Some of the things that investors look for before investing into an early stage business are:
- Management expertise: An experienced and stable management team not only knowledgeable about the industry and product, but capable of successfully implementing the business plan and managing the company’s operations. Investors invest in management who are committed to the long-term objectives of the business. As a start up, you might be the management team! So what you need to do is demonstrate that you have what it takes to execute the business plan. And if you are light on experience in certain areas, employ or bring in the right expertise (as an advisory board for example) that can complement your skills and give the investor confidence.
- Business plan: Develop a realistic investor-ready business plan (featuring a detailed and realistic business strategy of current and future plans). There is a lot of business planning software available on the market and it’s fairly cheap. Without a business plan, the investor will have no confidence in what you are proposing to do, or how you will do it.
- Forecasts: Prepare some realistic and achievable financial forecasts that show potential for solid but not unrealistic returns for the investor.
- Flexibility: Be open to include, if required, the investor on the board or in the management of the business.
- Market research: Make sure you have a comprehensive understanding of your customer (target market), including market size, demographics, trends, pricing strategies, accessibility, growth potential, demand for products and services and commitment to business development.
- Valuation: Have a clear idea of the valuation of the business, the equity available for the investor and a strategy for the exit for the investor.
- Use of funds: Explain how the investment capital will be used to grow the business.
- USP: You must have a Unique Selling Proposition – in either product, distribution, profit, returns, management, location, contacts, technology, barriers to entry, patents or other unique competitive advantages.
Approaching investors unprepared is probably the single most common reason why entrepreneurs fail to attract capital.

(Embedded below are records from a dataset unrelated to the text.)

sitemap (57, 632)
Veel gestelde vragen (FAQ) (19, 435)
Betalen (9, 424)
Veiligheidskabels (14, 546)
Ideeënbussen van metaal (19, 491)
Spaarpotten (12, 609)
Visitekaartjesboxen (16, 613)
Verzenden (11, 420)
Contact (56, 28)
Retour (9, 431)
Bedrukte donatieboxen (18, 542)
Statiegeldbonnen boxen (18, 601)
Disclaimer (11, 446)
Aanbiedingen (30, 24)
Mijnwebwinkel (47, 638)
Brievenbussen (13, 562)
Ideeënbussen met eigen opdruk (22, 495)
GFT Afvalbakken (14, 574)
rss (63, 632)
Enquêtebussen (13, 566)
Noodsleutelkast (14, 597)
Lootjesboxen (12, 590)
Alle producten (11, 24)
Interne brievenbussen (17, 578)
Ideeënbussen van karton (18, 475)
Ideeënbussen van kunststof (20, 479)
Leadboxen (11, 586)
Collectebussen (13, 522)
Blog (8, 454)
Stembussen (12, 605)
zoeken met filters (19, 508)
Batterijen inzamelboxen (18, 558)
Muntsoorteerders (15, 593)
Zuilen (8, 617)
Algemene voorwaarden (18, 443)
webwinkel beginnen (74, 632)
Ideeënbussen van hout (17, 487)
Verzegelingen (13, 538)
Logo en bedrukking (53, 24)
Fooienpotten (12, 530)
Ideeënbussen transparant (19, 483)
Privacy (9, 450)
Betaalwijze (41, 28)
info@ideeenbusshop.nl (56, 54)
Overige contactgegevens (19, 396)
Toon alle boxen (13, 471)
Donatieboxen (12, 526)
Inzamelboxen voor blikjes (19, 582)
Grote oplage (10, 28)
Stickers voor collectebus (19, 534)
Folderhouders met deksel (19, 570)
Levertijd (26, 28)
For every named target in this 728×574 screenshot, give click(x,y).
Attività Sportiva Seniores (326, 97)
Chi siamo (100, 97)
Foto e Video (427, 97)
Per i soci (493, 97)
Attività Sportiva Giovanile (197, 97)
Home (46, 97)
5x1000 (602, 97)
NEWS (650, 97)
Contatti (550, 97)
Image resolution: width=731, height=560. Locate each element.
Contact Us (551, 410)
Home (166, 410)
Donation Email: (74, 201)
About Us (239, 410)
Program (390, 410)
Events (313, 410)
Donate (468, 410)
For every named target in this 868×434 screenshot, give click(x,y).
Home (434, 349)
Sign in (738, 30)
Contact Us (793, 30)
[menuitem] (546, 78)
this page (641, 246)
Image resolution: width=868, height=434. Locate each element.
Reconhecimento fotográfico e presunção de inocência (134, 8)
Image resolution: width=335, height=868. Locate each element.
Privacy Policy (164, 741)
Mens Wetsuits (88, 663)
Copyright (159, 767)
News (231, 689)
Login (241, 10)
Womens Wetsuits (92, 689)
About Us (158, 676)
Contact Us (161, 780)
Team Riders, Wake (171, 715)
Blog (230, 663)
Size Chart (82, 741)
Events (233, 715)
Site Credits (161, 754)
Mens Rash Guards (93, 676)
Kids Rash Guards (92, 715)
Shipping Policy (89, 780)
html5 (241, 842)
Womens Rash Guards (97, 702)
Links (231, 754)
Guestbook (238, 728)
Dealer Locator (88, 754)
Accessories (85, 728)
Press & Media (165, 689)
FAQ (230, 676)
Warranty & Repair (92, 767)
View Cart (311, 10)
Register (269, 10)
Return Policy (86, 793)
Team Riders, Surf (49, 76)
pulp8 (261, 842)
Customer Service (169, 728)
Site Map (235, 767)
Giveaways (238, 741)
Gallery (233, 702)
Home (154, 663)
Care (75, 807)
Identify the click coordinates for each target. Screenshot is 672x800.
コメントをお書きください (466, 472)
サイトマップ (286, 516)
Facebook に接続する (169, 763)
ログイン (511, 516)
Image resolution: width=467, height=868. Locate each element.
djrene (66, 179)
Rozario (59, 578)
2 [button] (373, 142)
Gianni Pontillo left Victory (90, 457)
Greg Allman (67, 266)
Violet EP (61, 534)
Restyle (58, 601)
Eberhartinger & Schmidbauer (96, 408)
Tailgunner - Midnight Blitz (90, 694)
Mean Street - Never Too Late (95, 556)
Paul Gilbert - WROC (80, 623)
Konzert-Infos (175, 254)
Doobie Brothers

Some investors see 10 or 20 deals a week. If your proposal does not include all of the above, chances are you won’t get past first base and they are immediately onto the next deal.
Once you learn how to make your business “investor ready” and you succeed in attracting an investor the first time, going for subsequent rounds of funding, or funding a new venture becomes much easier. So if you want to become a successful entrepreneur, it’s worth spending the time and effort to learn how to make your company “investor ready”.